An hour after the plane had come down in its forced landing, the black stallion moved slowly through the woods. Crazed by his colic cramps, he had entered the woods in full gallop, seeking relief by speed and violent action. But the darkness and the density of the trees had slowed him to a walk. He’d sweated and pawed in his frustration. He had wanted to run and, failing that, to lie down and roll and kick. He’d found he could do neither, for the woods were solid and alive with thickly grown trees, giving him room only to wind his way among them. Thus, he had been forced to stay on his feet, to walk … and this light exercise, more than anything else, had brought his cramps to an end.

He forgot his pains quickly. Now his small, fine head was raised high, sniffing the air, his nostrils quivering. He continued walking in a northerly direction, his ears pointed and alert to new and strange sounds … monotonous and low scraping notes, sharp staccato calls, and, in the distance, a forlorn and dismal
howl. The howl came again, wailing in the wind. He was interested, but unafraid. He had known the great solitude of the wild in another land. Now he was entering a new and strange and beautiful country, but it held no terrors for him. He was alone and free. He remembered nothing of his domestic life, of barns or farms, or a boy who loved him. Before him was a world as thrilling, exciting and as wild as he.

Presently he came out of the woods to more open country. Yet he did not break from his walk, for the land before him was rocky and crisscrossed with gorges and canyons. For a long while he carefully made his way about the splintered rock that was merciless to his unshod feet. He came to a stop in a low-walled canyon, and his gaze traveled to the long black line of trees above the bared rims and crags of stone. He turned his head back in the direction from which he’d come.

He stood as still as the stone about him. For some time he kept sniffing the air; then he began walking again. No longer did he travel to the north, but back to the south.

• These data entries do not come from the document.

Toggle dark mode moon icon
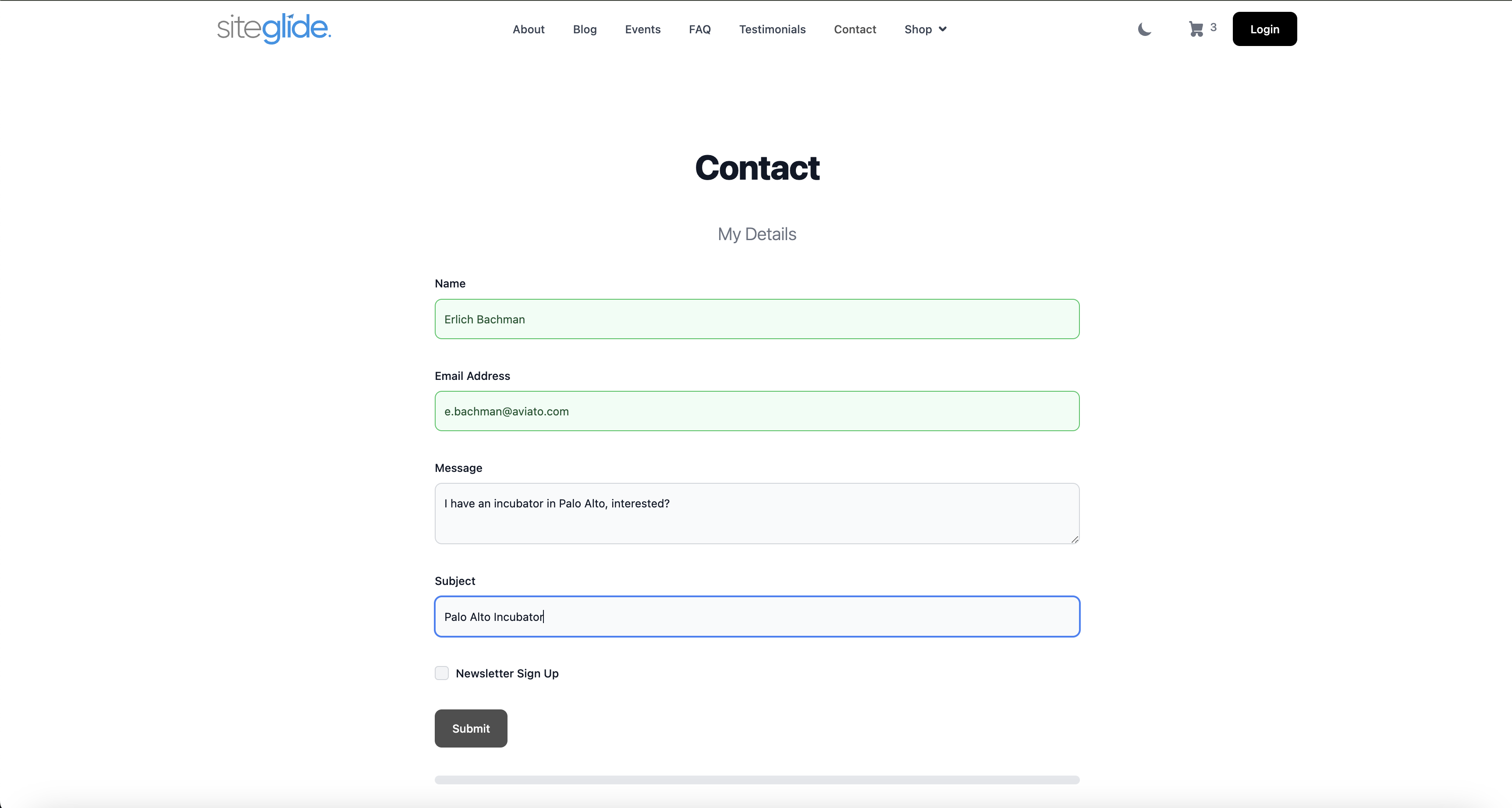The width and height of the screenshot is (1512, 808). (1144, 29)
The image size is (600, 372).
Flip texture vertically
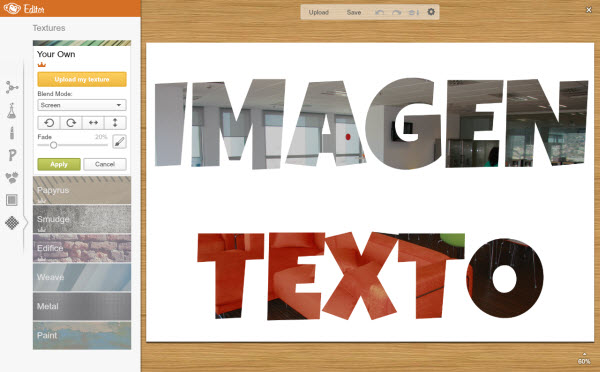pos(115,123)
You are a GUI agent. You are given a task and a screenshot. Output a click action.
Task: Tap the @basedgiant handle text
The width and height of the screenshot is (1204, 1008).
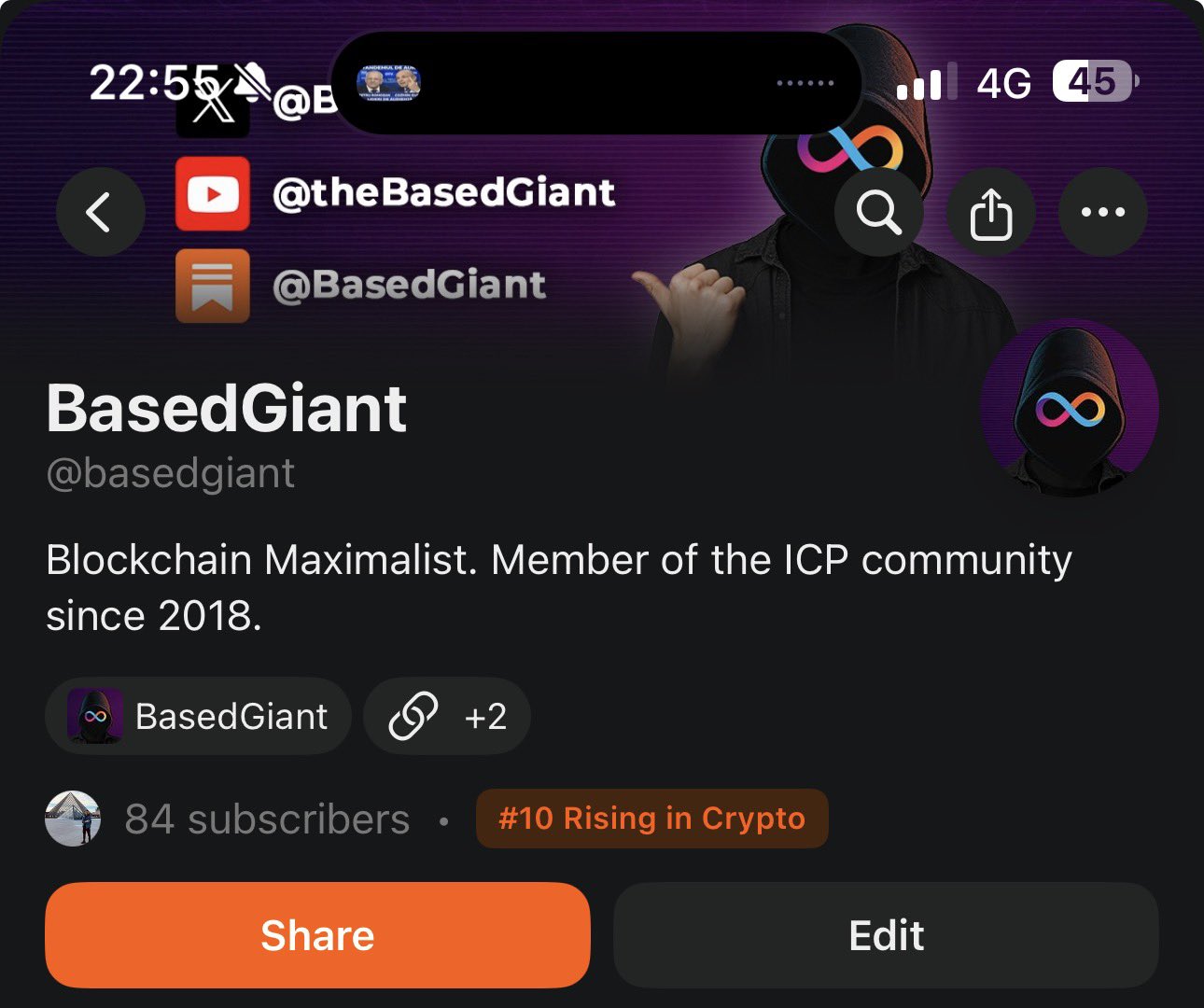pyautogui.click(x=171, y=473)
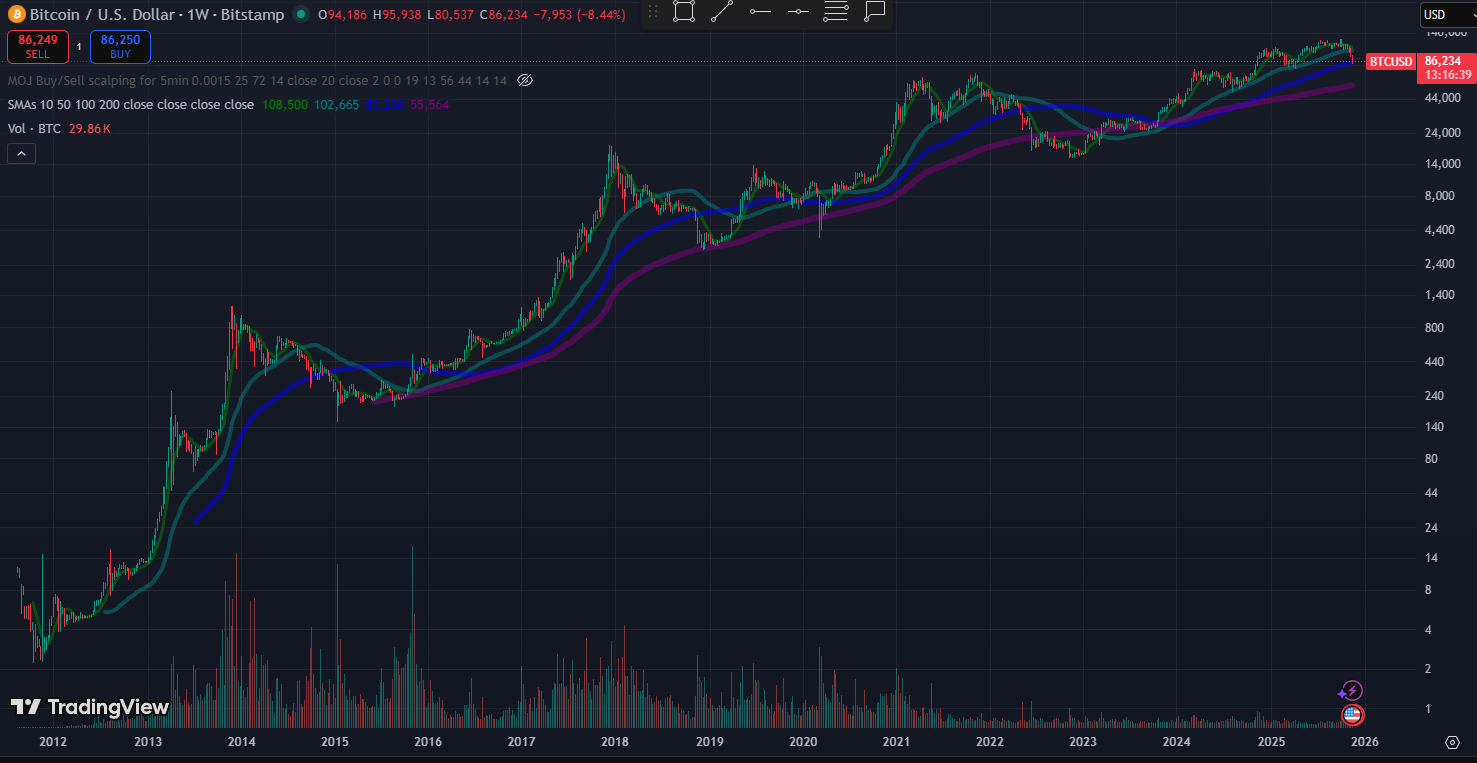Collapse the indicator legend with chevron arrow

point(20,153)
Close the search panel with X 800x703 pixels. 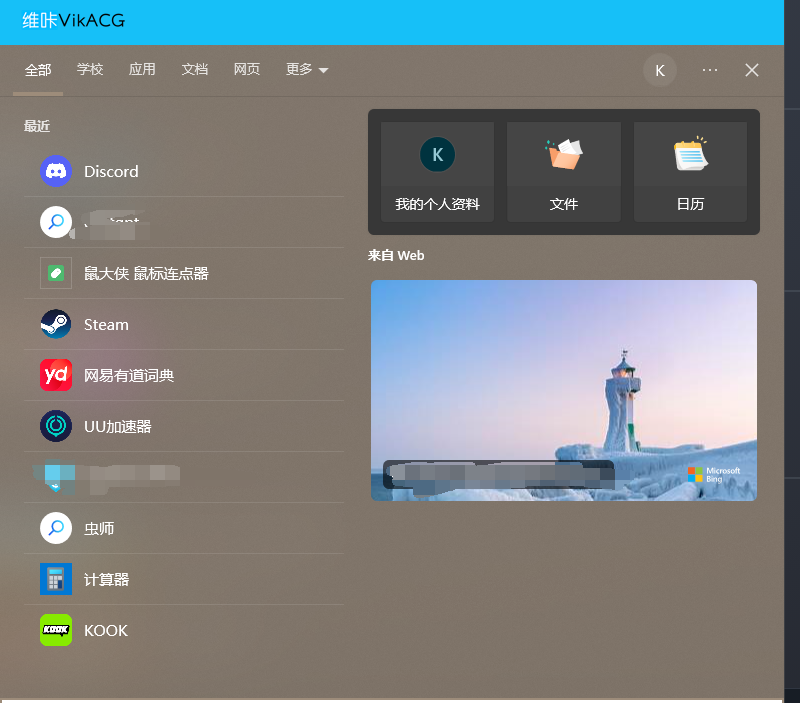click(752, 70)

He entered a cleft in another canyon that took him through rotting cliffs. It cut down deep into the earth, and his path was strewn with gravel and rocks. Yet he never faltered, for his wild instinct told him this new trail would take him to the softer country beyond.

An hour later he came to the woods again, but at a point much farther away than where he had entered the gutted terrain. His great body trembled in his excitement at being able to choose any trail that beckoned him. He listened to the wind as it roared and
lulled through the trees. He began climbing, his unerring instinct telling him of the pure running water and succulent grasses of the wilder ranges above. He was aware of the gray shadows that trailed him during his ascent. He was wary, but unafraid. He had the utmost confidence in his speed and endurance and cunning.